**Задания:**
1: Перепишите из текста о поминовении умерших в ранней церкви всё, начиная со слов «Если участие церкви» и вплоть до слов «до каролингской унификации?».
2: Ответьте по тексту о поминовении умерших в ранней церкви:
(a) В каком веке возник рассказ о погребении Маккавеев?
(b) Что нашли на телах умерших в древнейшей части этого рассказа?
(c) Кто запретил св. Монике совершать поминальную трапезу?
3: Допишите текст о поминовении умерших в ранней церкви, начав сразу после его последнего предложения.

**Текст страницы:**

Если участие церкви в погребальном обряде этого раннего периода было столь ограниченным, то какое место занимали мертвые в литургической практике самой церкви до каролингской унификации?

Церковная литургия была до известной степени независима от эсхатологической мысли в ту или иную эпоху. Кроме того, сами по себе литургические тексты не должны восприниматься буквально, ведь их банализированный смысл, молчаливо признававшийся за ними верующими современниками, становится явным для исследователя лишь при сравнении этих текстов с другими источниками, например литературными или иконографическими. Добавим также, что историки литургии склонны, даже не сознавая того, под влиянием позднейшего развития идей, присутствующих в их текстах только в зачатке, придавать этим памятникам слишком большое значение. Вполне простительные ошибки перспективы грозят ввести в заблуждение историка, использующего религиозные формулировки не ради них самих, но как индикаторы менталитета! В языческой традиции жертвоприношения мертвым имели целью успокоить и умиротворить их души и помешать им возвратиться на землю и нарушить покой живых. Вмешательство живых не было предназначено для того, чтобы изменить к лучшему участь умерших в подземном мире теней.

Еврейская традиция не знала даже практики жертвоприношений мертвым. Первый еврейский текст, который церковь рассматривает как источник молитвы за усопших, — это рассказ о погребении Маккавеев, возникший лишь в I в. до н. э. Современная критика различает в нем две части. В древнейшей из них церемония призвана искупить грех идолопоклонства, совершенный умершими: на их телах были найдены языческие амулеты. Во второй части, добавленной к первой, можно разглядеть уже идею посмертного воскрешения: воскреснут только те, кого живые своими молитвами освободят от грехов, и именно поэтому живые в этом тексте обращаются с молитвами к Господу. Забота о посмертном существовании умерших и об облегчении его при помощи религиозных обрядов была присуща, однако, религиям спасения, таким, как дионисийские мистерии, пифагорейство, эллинистические культы Митры и Исиды.

Первоначально раннехристианская церковь запрещала все погребальные обычаи, окрашенные языческим «суеверием», будь то плач наемных плакальщиц или жертвоприношения на могилах: такое жертвоприношение, refrigerium — поминальную трапезу, совершала еще в IV в. св. Моника, мать Августина, пока знаменитый Амвросий Медиоланский не запретил это. Такие поминальные трапезы церковь заменила евхаристией на алтарях, воздвигнутых на христианских кладбищах.

Шла ли тогда уже речь о заступничестве за умерших? В представлениях епископов-интегристов эти мессы были скорее изъявлением благодарности Богу по случаю праведной кончины христианина, умершего в лоне церкви и погребенного рядом со святыми мучениками. В действительности же в народном благочестии того времени, где продолжала жить, не прерываясь, античная языческая традиция, кладбищенские богослужения ассоциировались одновременно и с культом мучеников, и с поминовением умерших более низкого ранга, так что молитву в честь святых долгое время смешивали с молитвой во спасение душ простых усопших, и св. Августину стоило немалого труда рассеять это недоразумение.

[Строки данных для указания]
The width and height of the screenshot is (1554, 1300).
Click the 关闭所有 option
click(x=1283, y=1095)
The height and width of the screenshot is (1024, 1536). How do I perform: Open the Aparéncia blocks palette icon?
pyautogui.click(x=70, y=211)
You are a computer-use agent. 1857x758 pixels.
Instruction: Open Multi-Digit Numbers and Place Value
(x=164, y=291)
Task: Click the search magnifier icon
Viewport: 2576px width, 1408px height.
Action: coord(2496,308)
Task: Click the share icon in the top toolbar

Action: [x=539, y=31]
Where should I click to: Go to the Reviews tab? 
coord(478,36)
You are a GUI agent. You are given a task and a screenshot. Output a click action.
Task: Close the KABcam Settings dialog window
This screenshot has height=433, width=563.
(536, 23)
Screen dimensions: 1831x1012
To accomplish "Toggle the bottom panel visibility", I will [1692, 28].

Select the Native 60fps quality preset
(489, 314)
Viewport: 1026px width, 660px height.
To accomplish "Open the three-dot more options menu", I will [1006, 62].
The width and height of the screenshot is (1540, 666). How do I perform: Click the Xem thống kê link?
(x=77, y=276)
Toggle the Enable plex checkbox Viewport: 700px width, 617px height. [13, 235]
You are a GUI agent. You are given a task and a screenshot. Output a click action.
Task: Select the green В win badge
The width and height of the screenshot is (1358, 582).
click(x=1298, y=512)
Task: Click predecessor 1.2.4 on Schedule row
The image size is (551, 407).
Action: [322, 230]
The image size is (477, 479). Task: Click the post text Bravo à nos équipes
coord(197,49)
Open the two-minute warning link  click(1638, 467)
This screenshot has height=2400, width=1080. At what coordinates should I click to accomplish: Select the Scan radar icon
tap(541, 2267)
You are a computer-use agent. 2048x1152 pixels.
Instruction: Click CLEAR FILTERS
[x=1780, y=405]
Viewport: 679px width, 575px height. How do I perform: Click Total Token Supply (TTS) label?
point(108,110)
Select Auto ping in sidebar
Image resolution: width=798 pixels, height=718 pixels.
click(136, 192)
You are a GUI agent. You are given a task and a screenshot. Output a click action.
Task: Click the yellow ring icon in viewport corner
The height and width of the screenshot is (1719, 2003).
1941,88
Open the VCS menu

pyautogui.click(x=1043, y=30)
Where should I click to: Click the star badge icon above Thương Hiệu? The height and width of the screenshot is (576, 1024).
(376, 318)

**Ответы на задания:**
1:
Если участие церкви в погребальном обряде этого раннего периода было столь ограниченным, то какое место занимали мертвые в литургической практике самой церкви до каролингской унификации?

2:
(a) В I в. до н. э.
(b) Языческие амулеты.
(c) Амвросий Медиоланский.

3:
Итак, ни в Ветхом, ни в Новом завете (если не считать спорного текста о погребении Маккавеев) мы не находим никакого текстуального основания для последующей практики заступничества живых за мертвых. Как предполагается, эта христианская практика берет начало в традиции языческой, и первоначально речь шла скорее о поминовении, чем о заступничестве с целью изменить к лучшему посмертную участь усопшего. Да и как могла возникнуть идея заступничества, если у живых не было никаких причин беспокоиться о спасении душ умерших? Ведь спасение было уготовано всем уверовавшим в Христа, как уже было сказано выше. Конечно, они не могли сразу попасть в рай: подобной привилегией обладали, по распространенным тогда представлениям, только святые мученики и исповедники. Верующие христиане попадали в лоно Авраамово, а, как писал в начале III в. Тертуллиан, это было между небом и адом: римский канон называет это местом «временного освежения». Там души праведных ожидали воскресения, которое должно было наступить с концом времен.

Правда, с конца V в. ученые авторы больше не признавали этой концепции и полагали, что души умерших сразу попадают в рай или в ад. Можно предположить, однако, что первоначальная идея об особом пространстве, предназначенном для ожидания, положила начало концепции чистилища, где душа ожидает решения своей загробной судьбы в огне, но не адском, мучительном, а очистительном. В верованиях простого народа новая идея чистилища смешивалась со старыми представлениями об «освежении», о месте отдохновения, покоя и ожидания, о лоне Авраамовом.

Ибо, несмотря на цензуру со стороны ученых церковных авторов, массы верующих сохраняли привязанность к традиционной идее ожидания, составлявшей древнейший пласт заупокойной литургии (до реформ, проведенных папой Павлом VI в 60-х гг. нашего века). В день смерти и в годовщину его литургия предусматривала совершение богослужения, где грешный человек признавал свое бессилие, но утверждал веру, благодарил Бога и приветствовал погружение умершего в сон и покой блаженного ожидания.

Старая литургия: чтение имен

Эту концепцию континуитета между миром земным и миром потусторонним, без драм и разрывов, концепцию, которую можно назвать народной, мы обнаруживаем не только в заупокойных молитвах, но и в воскресной литургии.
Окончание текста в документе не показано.